**Requirements:** Gather every line of the records below that contains the word "computer", copying each line in full. Letter case matters.

════════

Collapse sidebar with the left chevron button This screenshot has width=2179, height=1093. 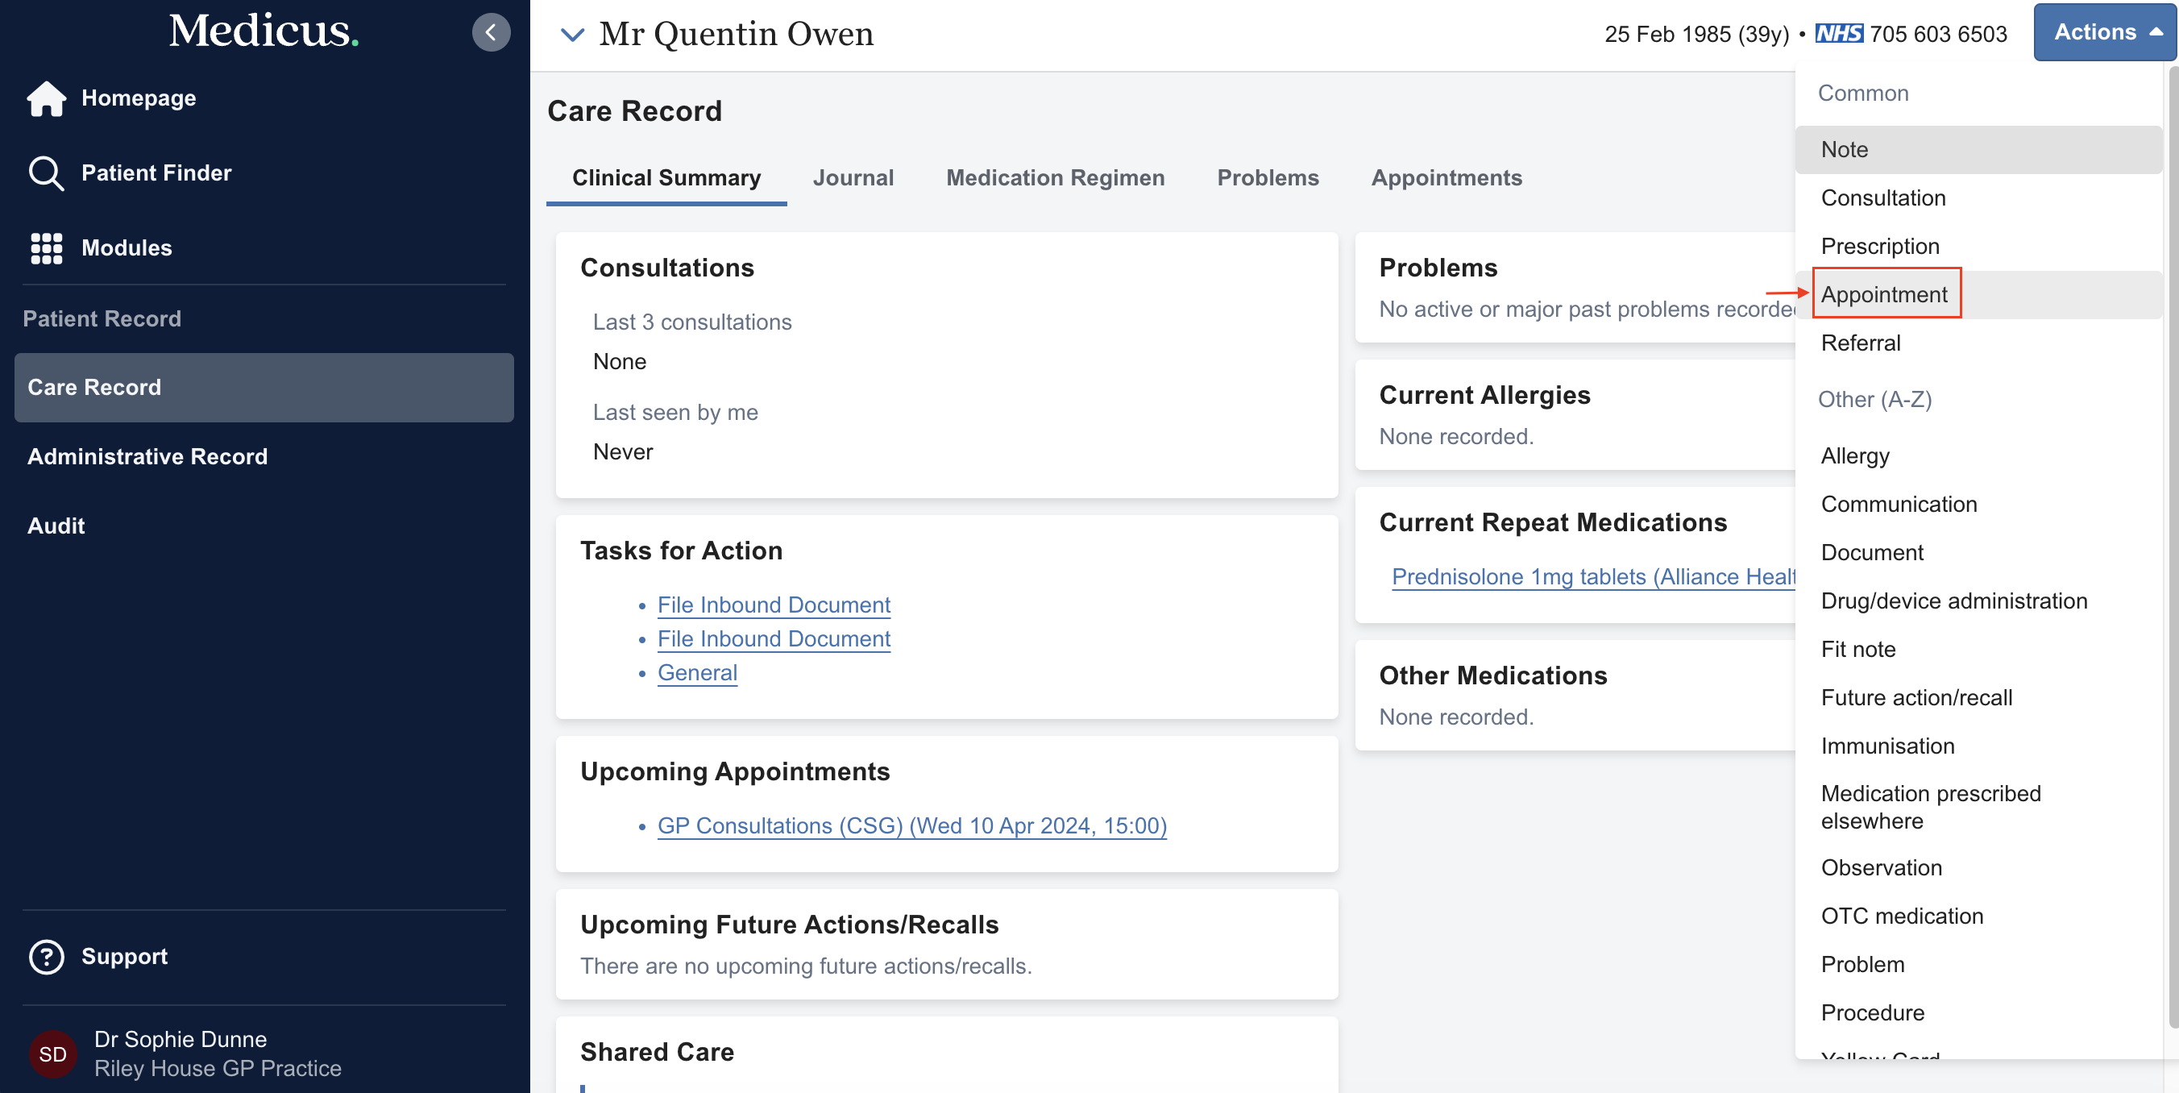pos(491,32)
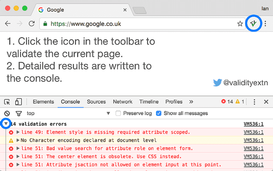This screenshot has height=171, width=273.
Task: Reload the page with the refresh icon
Action: tap(31, 23)
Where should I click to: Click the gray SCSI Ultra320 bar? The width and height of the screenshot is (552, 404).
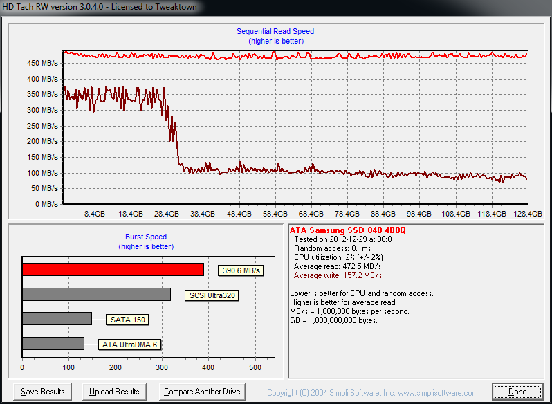click(x=96, y=295)
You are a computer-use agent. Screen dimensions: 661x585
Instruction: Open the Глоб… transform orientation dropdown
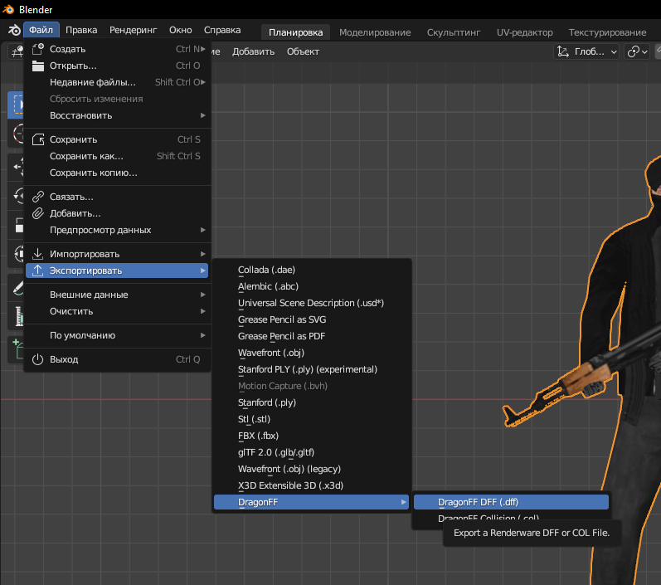[586, 51]
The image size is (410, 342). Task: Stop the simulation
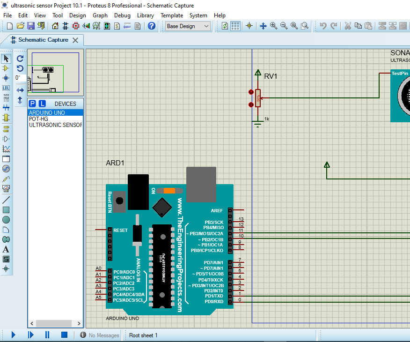[x=65, y=335]
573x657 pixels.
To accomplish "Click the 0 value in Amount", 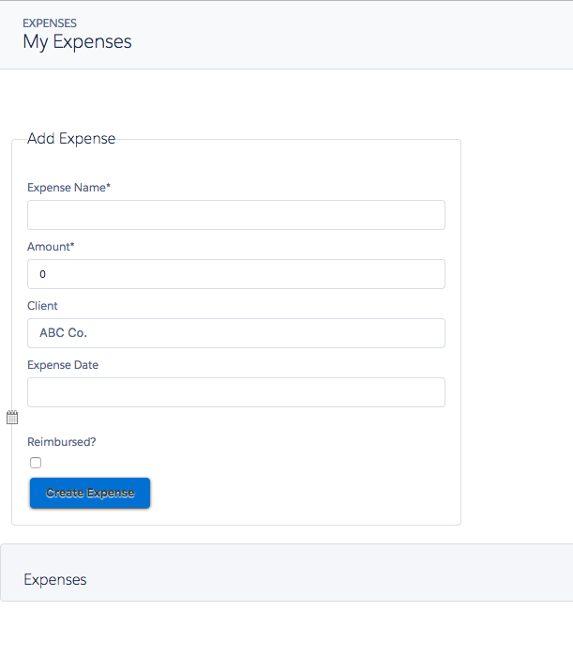I will [x=42, y=275].
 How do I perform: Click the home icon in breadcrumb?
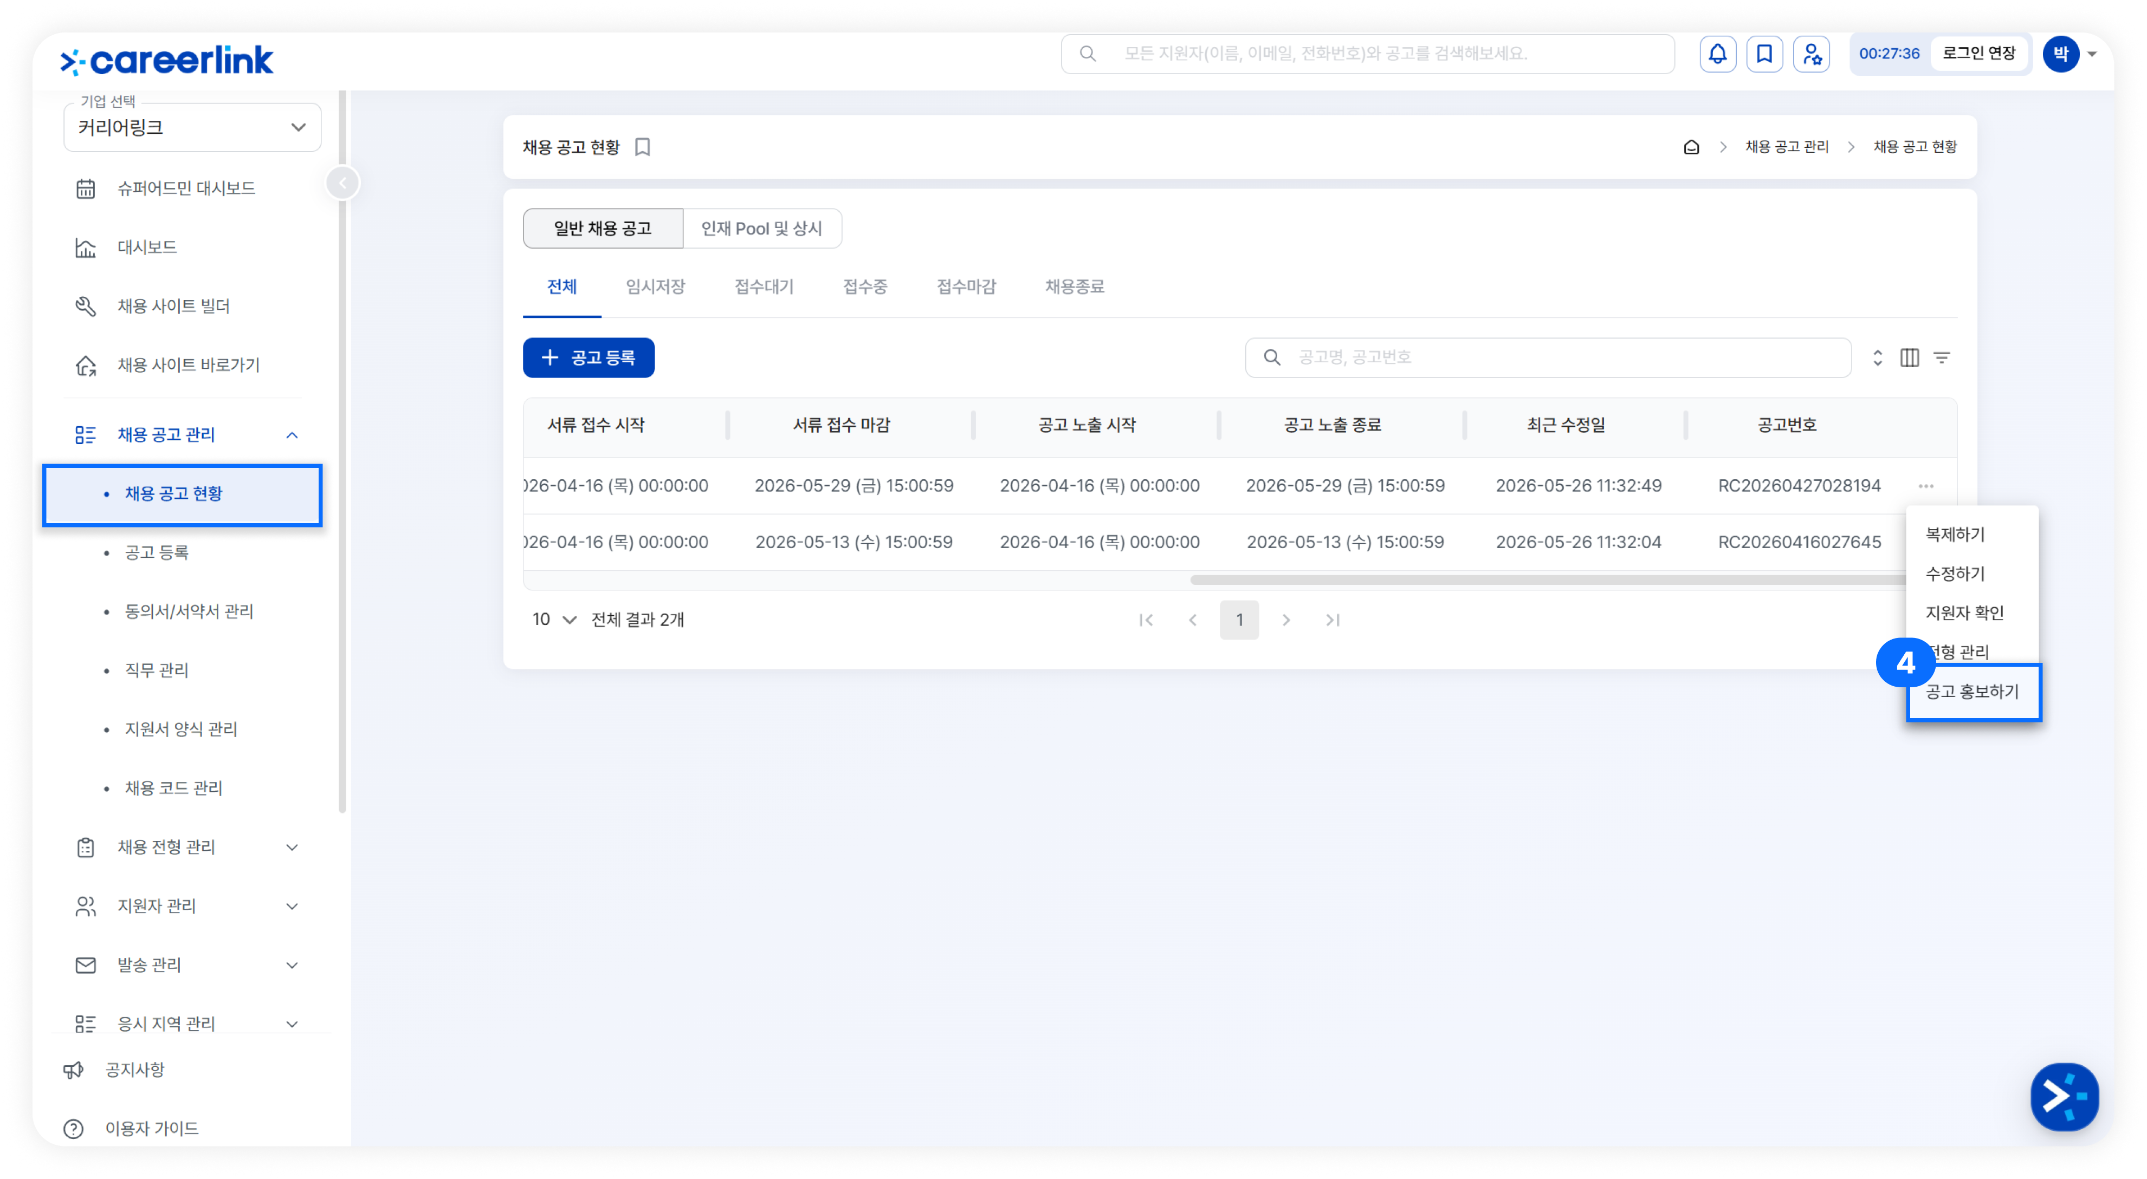[1690, 147]
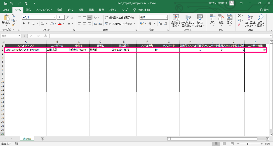Click the Save icon in the title bar
This screenshot has width=273, height=146.
pyautogui.click(x=6, y=3)
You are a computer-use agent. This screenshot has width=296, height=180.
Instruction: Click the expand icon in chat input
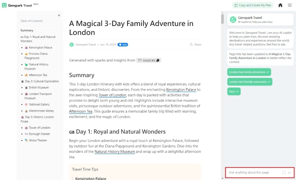coord(284,172)

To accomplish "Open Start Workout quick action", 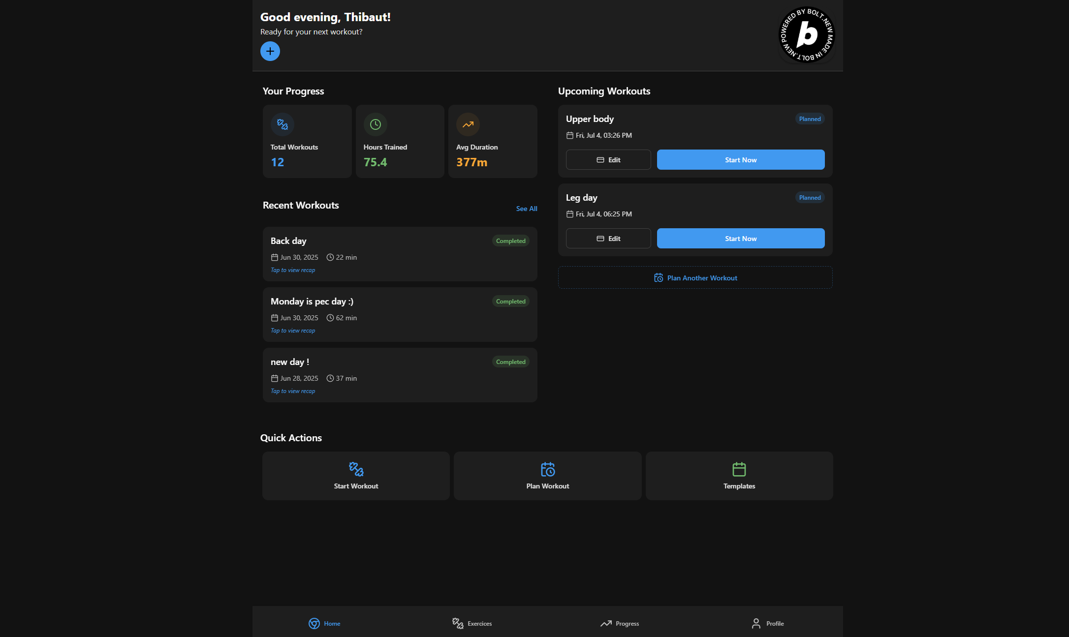I will click(x=356, y=476).
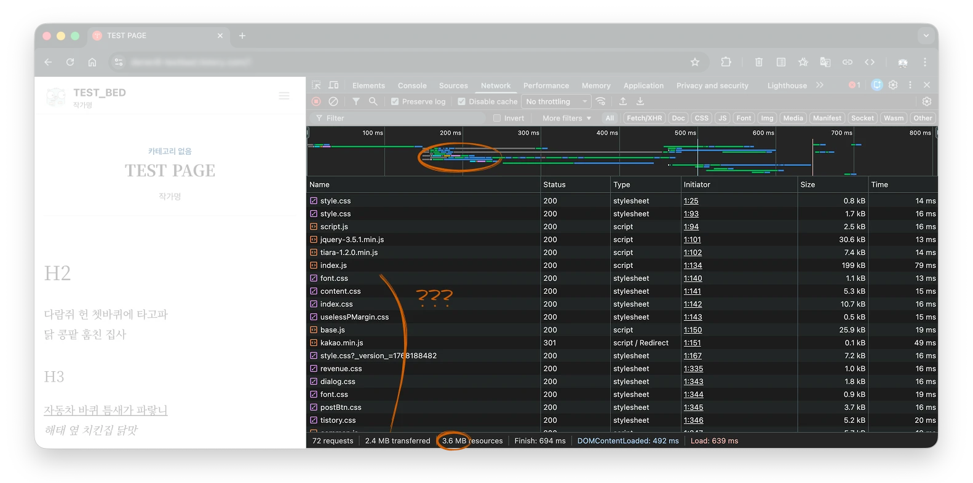Image resolution: width=973 pixels, height=483 pixels.
Task: Open the No throttling dropdown
Action: click(x=556, y=102)

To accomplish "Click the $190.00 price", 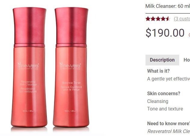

════════

**Task output:**
You are a computer-use agent. Screen dimensions: 661x585
You are a computer-use agent. This screenshot has width=296, height=180.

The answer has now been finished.